A string is encoded with a varint(usize) containing the length, followed by the array of bytes, each encoded as a single u8.

16 - byte array

A byte array is encoded with a varint(usize) containing the length, followed by the array of bytes, each encoded as a single u8.

17 - option

An option is encoded in one of two ways, depending in its value.

If an option has the value of None, it is encoded as the single byte 0x00, with no following data.
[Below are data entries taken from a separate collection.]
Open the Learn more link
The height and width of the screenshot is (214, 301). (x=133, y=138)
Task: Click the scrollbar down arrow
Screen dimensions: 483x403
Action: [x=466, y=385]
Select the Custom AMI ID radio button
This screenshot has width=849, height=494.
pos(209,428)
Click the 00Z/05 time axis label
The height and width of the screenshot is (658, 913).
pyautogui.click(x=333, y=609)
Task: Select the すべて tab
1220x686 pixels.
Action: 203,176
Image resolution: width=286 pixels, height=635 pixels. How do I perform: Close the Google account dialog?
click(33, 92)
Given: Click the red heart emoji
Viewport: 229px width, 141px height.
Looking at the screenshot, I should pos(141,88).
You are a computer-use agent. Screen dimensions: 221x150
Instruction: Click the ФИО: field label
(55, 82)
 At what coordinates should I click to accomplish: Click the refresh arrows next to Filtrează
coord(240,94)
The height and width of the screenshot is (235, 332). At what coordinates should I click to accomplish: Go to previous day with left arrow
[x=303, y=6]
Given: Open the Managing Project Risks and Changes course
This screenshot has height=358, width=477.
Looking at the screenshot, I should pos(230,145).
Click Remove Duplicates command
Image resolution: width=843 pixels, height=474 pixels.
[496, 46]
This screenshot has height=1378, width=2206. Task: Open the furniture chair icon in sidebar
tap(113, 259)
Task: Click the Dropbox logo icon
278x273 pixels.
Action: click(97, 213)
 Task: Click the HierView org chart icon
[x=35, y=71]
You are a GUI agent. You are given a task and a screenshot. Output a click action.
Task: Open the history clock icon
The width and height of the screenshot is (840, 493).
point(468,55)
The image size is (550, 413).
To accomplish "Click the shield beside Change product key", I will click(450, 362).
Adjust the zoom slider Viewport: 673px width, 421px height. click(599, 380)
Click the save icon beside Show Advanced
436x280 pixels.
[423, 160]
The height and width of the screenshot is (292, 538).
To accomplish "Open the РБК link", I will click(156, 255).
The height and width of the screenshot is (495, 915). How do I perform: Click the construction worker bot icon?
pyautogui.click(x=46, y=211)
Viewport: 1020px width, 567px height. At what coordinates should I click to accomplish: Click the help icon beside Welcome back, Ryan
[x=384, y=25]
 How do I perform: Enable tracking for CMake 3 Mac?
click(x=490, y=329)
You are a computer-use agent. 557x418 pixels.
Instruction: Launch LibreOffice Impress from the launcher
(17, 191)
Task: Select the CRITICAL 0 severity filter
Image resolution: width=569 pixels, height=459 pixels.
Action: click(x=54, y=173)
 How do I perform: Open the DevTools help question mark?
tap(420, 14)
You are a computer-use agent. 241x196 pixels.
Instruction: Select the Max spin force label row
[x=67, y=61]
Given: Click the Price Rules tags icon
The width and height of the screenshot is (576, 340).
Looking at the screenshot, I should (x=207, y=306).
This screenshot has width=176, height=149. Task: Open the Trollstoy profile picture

If an option has the value of Some, it is encoded as the single byte 0x01, followed by exactly one encoded Serde Data Type.

18 - unit

The unit type is NOT encoded to the wire, meaning that it occupies zero bytes.

19 - unit_struct

The unit_struct type is NOT encoded to the wire, meaning that it occupies zero bytes.

20 - unit_variant

A unit_variant is an instance of a Tagged Union, consisting of a varint(u32) discriminant, with no additional encoded data.

21 - newtype_struct

A newtype_struct is encoded as the Serde Data Type it contains, with no additional data preceding or following it.

22 - newtype_variant

A newtype_variant is an instance of a Tagged Union, consisting of a varint(u32) discriminant, followed by the encoded representation of the Serde Data Type it contains.

23 - seq

A seq is encoded with a varint(usize) containing the number of elements of the seq, followed by the array of elements, each encoded as an individual Serde Data Type.

24 - tuple

A tuple is encoded as the elements that comprise it, in their order of definition (left to right).

As tuples have a known size, their length is not encoded on the wire.

25 - tuple_struct

A tuple_struct is encoded as a tuple consisting of the elements contained by the tuple_struct.

26 - tuple_variant

A tuple_variant is an instance of a Tagged Union, consisting of a varint(u32) discriminant, followed by a tuple consisting of the elements contained by the tuple_variant.

27 - map

A map is encoded with a varint(usize) containing the number of (key, value) elements of the map, followed by the array of (key, value) pairs, each encoded as a tuple of (key, value).

28 - struct

A struct is encoded as the elements that comprise it, in their order of definition (top to bottom).

As structs have a known number of elements with known names, their length and field names are not encoded on the wire.

29 - struct_variant

A struct_variant is an instance of a Tagged Union, consisting of a varint(u32) discriminant, followed by a struct consisting of the elements contained by the struct_variant.